A strong commercial aviation industry, stable defence spending and the need to service all platforms throughout their life-cycle are driving a growing aerospace market, according to the Boeing Market Outlook.
Released at the Paris Air Show, the outlook values the aerospace and defence market at $8.7 trillion over the next decade, up from $8.1 trillion a year ago.
The Boeing Market Outlook includes a $3.1 trillion projected demand for commercial planes through 2028 as operators replace older jets with more capable and fuel-efficient models, and expand their fleets to accommodate the steady rise in air travel across emerging and established markets.
The research also projects $2.5 trillion of defence and space opportunities during the next decade as governments modernise military platforms and systems, pursue new technologies and capabilities and accelerate exploration from sea to space.
The projected spending – spanning military aircraft, autonomous systems, satellites, spacecraft and other products – continues to be global in nature with 40 per cent of expenditures expected to originate outside of the United States.
Supporting the defence, space and commercial platforms with life-cycle solutions will fuel a services market valued at $3.1 trillion through 2028.
“Aerospace and defence continues to be a healthy and growing industry over the long term, boosted by strong fundamentals across the commercial, defence and services sectors and demand that is geographically-diverse and more balanced between replacement and growth than ever before,” said Boeing chief financial officer and executive vice president of enterprise performance and strategy, Greg Smith.
Commercial Market Outlook
Boeing also unveiled its 2019 Commercial Market Outlook, a longer-term forecast that delves deeper into the market for commercial planes and services.
The newest research shows growing passenger volumes and increasing plane retirements will drive the need for 44,040 new jets, valued at $6.8 trillion over the next two decades and up three percent from a year ago.
The global commercial plane fleet will also sustain the need for aviation services valued at $9.1 trillion, leading to a total commercial market opportunity of $16 trillion through 2038.
“Time and again, commercial aviation has shown itself to be extremely resilient.
“Notwithstanding some recent moderation in passenger and cargo traffic growth, all indications are pointing to our industry sustaining its unprecedented streak of profitable expansion.
“In fact, we see a market that is broader, deeper and more balanced than we have seen in the past,” said Boeing commercial marketing vice president, Randy Tinseth.
“The healthy market fundamentals will fuel a doubling of the commercial fleet over the next two decades and a massive ecosystem of life-cycle solutions to maintain and support it.”

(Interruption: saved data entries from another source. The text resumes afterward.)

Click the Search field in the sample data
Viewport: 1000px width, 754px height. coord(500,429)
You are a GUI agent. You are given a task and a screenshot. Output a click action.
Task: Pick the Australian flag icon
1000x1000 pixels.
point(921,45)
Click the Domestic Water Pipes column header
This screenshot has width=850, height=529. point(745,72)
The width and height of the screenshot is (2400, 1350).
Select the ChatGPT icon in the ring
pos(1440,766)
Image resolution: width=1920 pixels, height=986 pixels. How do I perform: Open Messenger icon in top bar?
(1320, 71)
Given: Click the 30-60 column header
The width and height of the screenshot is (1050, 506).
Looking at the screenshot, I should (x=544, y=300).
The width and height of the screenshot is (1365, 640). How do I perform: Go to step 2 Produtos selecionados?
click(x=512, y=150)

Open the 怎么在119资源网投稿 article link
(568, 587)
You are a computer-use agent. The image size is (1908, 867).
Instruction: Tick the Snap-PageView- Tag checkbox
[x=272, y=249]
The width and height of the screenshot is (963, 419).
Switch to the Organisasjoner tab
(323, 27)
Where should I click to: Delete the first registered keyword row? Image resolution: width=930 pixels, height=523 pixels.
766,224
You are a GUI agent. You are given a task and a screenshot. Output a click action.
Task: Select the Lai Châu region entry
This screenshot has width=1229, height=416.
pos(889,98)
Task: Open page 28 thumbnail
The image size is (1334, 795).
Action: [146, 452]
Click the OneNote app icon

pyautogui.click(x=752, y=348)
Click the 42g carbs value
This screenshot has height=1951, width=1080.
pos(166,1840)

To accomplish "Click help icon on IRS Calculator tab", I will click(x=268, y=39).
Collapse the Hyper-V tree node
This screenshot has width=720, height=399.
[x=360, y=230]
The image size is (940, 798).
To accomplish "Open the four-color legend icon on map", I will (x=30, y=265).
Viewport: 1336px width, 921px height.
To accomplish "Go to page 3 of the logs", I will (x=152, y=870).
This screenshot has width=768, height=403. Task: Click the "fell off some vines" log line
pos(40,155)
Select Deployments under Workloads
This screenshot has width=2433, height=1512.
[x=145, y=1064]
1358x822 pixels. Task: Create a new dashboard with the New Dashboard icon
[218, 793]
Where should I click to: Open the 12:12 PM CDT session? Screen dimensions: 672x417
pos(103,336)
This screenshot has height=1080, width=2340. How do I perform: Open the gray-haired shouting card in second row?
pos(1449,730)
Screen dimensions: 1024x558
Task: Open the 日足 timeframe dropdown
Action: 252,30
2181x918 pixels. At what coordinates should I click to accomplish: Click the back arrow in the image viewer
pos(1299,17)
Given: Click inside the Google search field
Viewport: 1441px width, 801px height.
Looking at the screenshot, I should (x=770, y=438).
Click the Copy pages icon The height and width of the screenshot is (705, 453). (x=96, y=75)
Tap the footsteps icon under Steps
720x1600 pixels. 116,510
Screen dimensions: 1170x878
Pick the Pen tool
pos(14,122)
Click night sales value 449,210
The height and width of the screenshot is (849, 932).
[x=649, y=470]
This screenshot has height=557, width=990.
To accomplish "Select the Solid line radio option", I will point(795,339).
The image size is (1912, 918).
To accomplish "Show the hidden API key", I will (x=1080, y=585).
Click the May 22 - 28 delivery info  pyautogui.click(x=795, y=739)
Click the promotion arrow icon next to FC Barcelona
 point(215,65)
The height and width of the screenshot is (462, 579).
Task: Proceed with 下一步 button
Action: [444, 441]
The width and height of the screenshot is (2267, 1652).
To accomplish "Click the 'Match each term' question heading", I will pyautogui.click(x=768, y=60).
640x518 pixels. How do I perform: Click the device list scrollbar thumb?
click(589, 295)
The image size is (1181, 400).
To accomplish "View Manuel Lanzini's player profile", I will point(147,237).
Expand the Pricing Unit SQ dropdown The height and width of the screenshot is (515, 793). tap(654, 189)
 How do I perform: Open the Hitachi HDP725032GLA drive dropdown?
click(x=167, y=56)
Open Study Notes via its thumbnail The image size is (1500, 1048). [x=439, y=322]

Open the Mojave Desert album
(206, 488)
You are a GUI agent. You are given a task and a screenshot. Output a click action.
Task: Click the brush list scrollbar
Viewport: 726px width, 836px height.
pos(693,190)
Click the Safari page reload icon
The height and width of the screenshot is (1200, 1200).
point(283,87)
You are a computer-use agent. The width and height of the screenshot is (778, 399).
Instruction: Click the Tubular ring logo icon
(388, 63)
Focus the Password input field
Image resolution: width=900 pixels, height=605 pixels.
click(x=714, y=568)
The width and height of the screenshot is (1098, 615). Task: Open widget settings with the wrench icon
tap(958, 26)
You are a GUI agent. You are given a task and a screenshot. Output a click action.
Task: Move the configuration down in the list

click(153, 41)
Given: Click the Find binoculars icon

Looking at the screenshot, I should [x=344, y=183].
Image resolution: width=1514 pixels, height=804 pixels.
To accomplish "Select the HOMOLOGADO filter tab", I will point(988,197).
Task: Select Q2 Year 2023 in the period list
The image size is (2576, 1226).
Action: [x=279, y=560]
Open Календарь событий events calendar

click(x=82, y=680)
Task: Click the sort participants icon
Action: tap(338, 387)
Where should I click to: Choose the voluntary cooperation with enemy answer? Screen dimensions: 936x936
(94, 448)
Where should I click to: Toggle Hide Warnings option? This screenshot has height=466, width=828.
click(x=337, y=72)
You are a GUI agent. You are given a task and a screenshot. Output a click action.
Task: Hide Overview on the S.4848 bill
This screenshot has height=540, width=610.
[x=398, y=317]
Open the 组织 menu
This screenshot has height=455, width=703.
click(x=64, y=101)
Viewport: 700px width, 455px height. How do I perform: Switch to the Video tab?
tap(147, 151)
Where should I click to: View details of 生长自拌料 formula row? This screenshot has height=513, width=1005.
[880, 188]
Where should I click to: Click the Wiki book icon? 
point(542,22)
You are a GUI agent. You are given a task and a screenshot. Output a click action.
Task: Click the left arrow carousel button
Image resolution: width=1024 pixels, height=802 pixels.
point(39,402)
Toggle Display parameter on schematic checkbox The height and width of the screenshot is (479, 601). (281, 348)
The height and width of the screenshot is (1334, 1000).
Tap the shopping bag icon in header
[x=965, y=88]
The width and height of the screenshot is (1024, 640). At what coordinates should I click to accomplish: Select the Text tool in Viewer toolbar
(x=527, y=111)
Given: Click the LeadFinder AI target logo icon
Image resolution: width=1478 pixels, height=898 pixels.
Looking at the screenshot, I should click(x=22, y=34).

Of the new plane deliveries, forecasters say 44 per cent will go toward replacing ageing aircraft while the rest will accommodate traffic growth.
Together, the new jets support an industry where passenger traffic will grow an average 4.6 per cent and cargo traffic will grow an average 4.2 per cent.
Factoring in the new planes and the jets that would remain in service, the global commercial fleet is expected to reach 50,660 planes by 2038.
This is the first time the projected fleet has crested the 50,000 mark.